Die Grosskonzerne und die Staatsbürokratie

Direktorin von Economiesuisse, die sich selber als Dachverband der Schweizer Wirtschaft etikettiert, ist mit Monika Rühl eine ehemalige Schlüsselfigur der Bundesverwaltung.

Sie war die persönliche Mitarbeiterin von Josef Deiss, der als Bundesrat zeitweise das Aussenpolitische, zeitweise das Volkswirtschaftsdepartement führte. Als persönliche Mitarbeiterin war Monika Rühl insbesondere auch für das persönliche Netzwerk «ihres» Bundesrats zuständig. Sie hatte also intensive Beziehungen zu sämtlichen Sparten der Bundesverwaltung aufzubauen und zu pflegen. Gleiche Aufgabe hat sie jetzt für Economiesuisse übernommen.

Bankiervereinigung

Jörg Gasser war als Spitzenfunktionär der Bundesverwaltung so eine Art «rechte Hand» von Bundesrätin Eveline Widmer-Schlumpf, als diese – sich Befehlen aus den USA willfährig unterwerfend – die Liquidation des Bankkundengeheimnisses rigoros durchsetzte. Damit wurde die anhaltende Erosion des Finanzplatzes Schweiz eingeleitet, ablesbar am seither stattfindenden Aderlass bezüglich in der Schweiz verwalteter Vermögen aus aller Welt.
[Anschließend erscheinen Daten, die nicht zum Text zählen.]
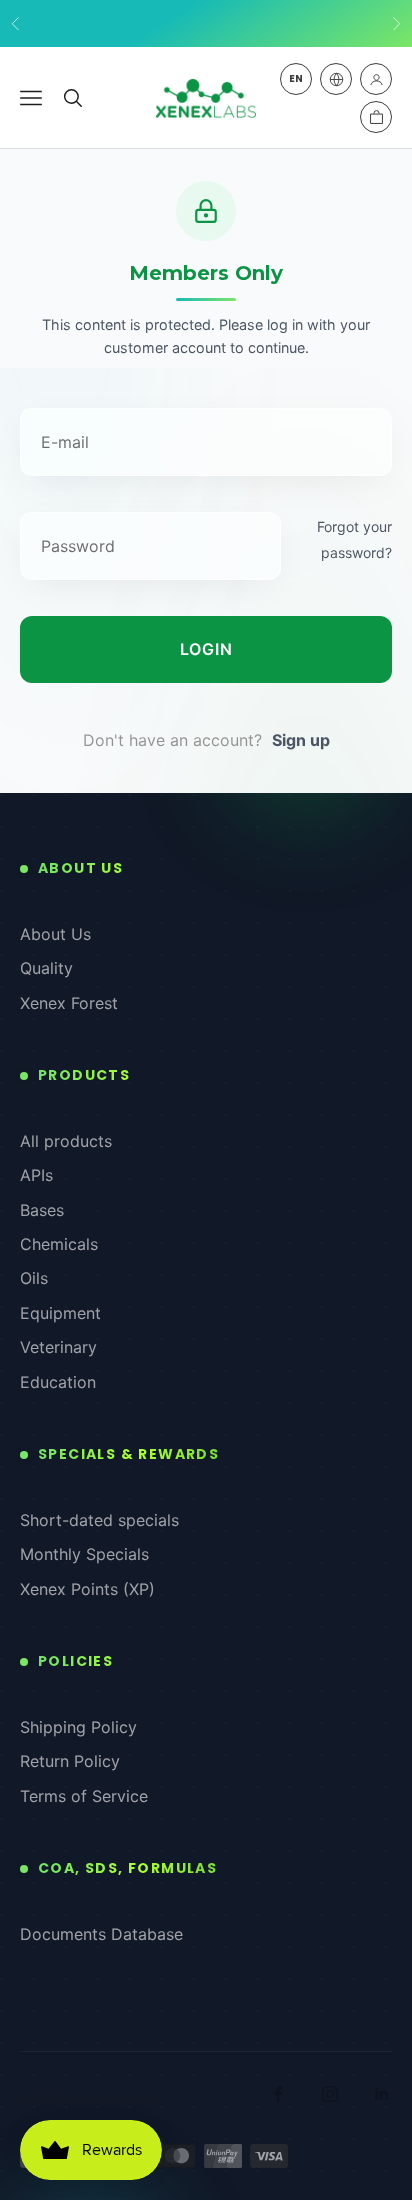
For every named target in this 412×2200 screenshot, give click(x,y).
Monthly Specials (84, 1554)
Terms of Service (84, 1796)
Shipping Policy (78, 1727)
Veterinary (58, 1347)
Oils (34, 1278)
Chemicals (59, 1244)
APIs (36, 1175)
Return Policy (70, 1761)
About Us (55, 934)
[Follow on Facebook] (278, 2094)
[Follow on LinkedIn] (382, 2094)
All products (66, 1141)
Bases (42, 1210)
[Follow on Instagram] (330, 2094)
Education (58, 1382)
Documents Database (101, 1934)
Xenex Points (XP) (87, 1589)
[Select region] (336, 79)
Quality (46, 968)
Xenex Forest (69, 1003)
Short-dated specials (99, 1520)
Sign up (301, 740)
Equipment (60, 1313)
Vor nicht allzu langer Zeit wurde Jörg Gasser – für viele überraschend – an die Spitze der Bankiervereinigung berufen. Der wichtigste Durchführungsgehilfe bei der Schwächung des Bankenplatzes Schweiz ist damit heute dessen Dirigent.

 

Swissmem

Auch Swissmem, der einflussreiche Verband der Schweizer Maschinenindustrie, hat sich mit Stefan Brupbacher für seinen Direktorenstuhl eine Spitzenpersönlichkeit aus der Bundesverwaltung geangelt – die jetzt gar, nicht unbedingt überraschend, in Verdacht gerät, bereits als Generalsekretär des Volkswirtschaftsdepartements gewisse vertrauliche Dienstleistungen für seinen jetzigen Brotgeber erbracht zu haben.

 

Avenir Suisse

Dann gibt es auch noch den einst renommierten «think tank» namens Avenir Suisse. Er entstand als Bollwerk, gleichsam als wirtschaftliches Gewissen dem Staat gegenüber – die Freiheit der Wirtschaft von staatlicher Regulierung als Fundament weltweiter Wettbewerbstauglichkeit der Schweizer Wirtschaft eisern verteidigend. Auch das Direktorium von Avenir Suisse liegt heute in den Händen eines ehemaligen staatlichen Spitzenfunktionärs: Peter Grünenfelder.

 

Was steckt dahinter?

Seltsam und beunruhigend diese Parallelen! Was steckt dahinter?

Sind wir mit einer offensichtlich tiefgreifenden Veränderung in den Führungsetagen jener grossen Konzerne konfrontiert, welche insbesondere das finanzielle Rückgrat der genannten Verbände und Institutionen bilden?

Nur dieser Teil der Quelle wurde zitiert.